**WHAT YOU HAVE TO DO:**
Take the rows from the line with "1200x1090 pixels. At" through the line with "click(1072, 299)" and write them out again, putting "screen capture" wherever "screenshot" appears and keeping everything else the same.

[Begin]

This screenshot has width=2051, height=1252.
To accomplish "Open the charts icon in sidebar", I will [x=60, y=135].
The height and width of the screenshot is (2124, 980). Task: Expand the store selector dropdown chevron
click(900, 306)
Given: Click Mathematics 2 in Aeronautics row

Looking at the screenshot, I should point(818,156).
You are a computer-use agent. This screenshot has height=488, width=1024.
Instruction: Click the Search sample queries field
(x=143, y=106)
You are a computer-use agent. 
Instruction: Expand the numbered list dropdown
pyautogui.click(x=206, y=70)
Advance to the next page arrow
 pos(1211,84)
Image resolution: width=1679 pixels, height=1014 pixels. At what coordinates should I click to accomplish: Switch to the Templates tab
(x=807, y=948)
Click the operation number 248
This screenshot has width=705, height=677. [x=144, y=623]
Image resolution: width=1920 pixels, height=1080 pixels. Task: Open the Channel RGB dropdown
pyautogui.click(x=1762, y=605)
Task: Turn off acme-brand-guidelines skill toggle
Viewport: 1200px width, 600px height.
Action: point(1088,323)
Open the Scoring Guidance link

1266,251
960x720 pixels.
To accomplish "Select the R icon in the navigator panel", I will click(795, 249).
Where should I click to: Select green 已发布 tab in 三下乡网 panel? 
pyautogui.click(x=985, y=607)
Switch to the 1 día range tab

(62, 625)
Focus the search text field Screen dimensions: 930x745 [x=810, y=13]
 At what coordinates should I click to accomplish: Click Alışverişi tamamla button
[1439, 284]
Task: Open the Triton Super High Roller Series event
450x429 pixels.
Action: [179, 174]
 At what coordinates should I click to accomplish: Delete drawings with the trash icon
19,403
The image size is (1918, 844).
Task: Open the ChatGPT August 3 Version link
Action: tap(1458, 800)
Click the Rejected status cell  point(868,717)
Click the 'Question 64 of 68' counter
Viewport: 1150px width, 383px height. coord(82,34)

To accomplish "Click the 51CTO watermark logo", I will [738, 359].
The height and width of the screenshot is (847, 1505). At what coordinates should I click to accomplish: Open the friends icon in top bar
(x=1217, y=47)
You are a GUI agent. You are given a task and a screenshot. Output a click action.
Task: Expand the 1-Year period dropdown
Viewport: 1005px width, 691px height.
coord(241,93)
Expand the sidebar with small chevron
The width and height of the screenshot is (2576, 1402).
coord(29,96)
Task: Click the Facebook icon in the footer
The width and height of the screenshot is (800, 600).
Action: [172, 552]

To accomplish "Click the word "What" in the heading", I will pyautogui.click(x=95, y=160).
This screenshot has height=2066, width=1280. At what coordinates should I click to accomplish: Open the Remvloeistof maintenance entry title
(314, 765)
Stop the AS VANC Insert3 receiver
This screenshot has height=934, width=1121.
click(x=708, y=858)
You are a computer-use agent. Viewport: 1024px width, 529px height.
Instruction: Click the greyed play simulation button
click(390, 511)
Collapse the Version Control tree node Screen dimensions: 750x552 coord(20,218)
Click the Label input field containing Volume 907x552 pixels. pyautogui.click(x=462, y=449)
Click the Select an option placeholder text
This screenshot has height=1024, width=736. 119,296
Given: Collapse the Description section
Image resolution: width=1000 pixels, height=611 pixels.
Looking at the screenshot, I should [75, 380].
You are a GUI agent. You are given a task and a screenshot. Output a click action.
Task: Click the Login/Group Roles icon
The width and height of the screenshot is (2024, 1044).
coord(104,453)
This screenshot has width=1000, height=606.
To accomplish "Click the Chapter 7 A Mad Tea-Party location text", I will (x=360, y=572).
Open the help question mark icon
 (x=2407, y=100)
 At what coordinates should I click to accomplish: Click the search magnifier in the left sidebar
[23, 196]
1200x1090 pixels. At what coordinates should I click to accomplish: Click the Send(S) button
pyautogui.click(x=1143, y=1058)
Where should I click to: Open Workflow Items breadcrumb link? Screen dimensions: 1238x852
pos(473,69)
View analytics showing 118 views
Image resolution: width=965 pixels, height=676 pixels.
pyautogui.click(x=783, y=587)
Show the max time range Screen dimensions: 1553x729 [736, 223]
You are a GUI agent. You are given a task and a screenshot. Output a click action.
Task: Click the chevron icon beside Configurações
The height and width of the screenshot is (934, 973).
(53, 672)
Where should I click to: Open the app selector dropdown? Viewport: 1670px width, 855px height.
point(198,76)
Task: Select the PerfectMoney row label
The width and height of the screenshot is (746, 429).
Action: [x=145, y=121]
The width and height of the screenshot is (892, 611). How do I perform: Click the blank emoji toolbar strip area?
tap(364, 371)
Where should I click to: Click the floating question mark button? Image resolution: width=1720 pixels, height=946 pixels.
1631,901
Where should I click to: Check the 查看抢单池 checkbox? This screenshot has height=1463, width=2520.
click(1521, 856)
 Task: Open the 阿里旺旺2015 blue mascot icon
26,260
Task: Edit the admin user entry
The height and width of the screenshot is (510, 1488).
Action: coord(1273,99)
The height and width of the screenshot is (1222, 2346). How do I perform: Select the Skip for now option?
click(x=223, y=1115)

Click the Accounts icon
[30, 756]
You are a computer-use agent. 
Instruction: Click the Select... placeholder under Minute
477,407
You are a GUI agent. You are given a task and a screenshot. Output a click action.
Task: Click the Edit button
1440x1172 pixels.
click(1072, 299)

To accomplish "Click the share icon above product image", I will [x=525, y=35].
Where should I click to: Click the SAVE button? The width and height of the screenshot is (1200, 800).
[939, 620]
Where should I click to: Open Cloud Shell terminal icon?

[End]

**WORKED ANSWER:**
1200x1090 pixels. At what coordinates should I click to accomplish: Click the Send(S) button
pyautogui.click(x=1143, y=1058)
Where should I click to: Open Workflow Items breadcrumb link? Screen dimensions: 1238x852
pos(473,69)
View analytics showing 118 views
Image resolution: width=965 pixels, height=676 pixels.
pyautogui.click(x=783, y=587)
Show the max time range Screen dimensions: 1553x729 [736, 223]
You are a GUI agent. You are given a task and a screen capture. Output a click action.
Task: Click the chevron icon beside Configurações
The height and width of the screen capture is (934, 973).
(53, 672)
Where should I click to: Open the app selector dropdown? Viewport: 1670px width, 855px height.
point(198,76)
Task: Select the PerfectMoney row label
The width and height of the screen capture is (746, 429).
Action: [x=145, y=121]
The width and height of the screen capture is (892, 611). How do I perform: Click the blank emoji toolbar strip area?
tap(364, 371)
Where should I click to: Click the floating question mark button? Image resolution: width=1720 pixels, height=946 pixels.
1631,901
Where should I click to: Check the 查看抢单池 checkbox? This screen capture has height=1463, width=2520.
click(1521, 856)
 Task: Open the 阿里旺旺2015 blue mascot icon
26,260
Task: Edit the admin user entry
The height and width of the screen capture is (510, 1488).
Action: coord(1273,99)
The height and width of the screen capture is (1222, 2346). How do I perform: Select the Skip for now option?
click(x=223, y=1115)

Click the Accounts icon
[30, 756]
You are a computer-use agent. 
Instruction: Click the Select... placeholder under Minute
477,407
You are a GUI agent. You are given a task and a screen capture. Output a click action.
Task: Click the Edit button
1440x1172 pixels.
click(1072, 299)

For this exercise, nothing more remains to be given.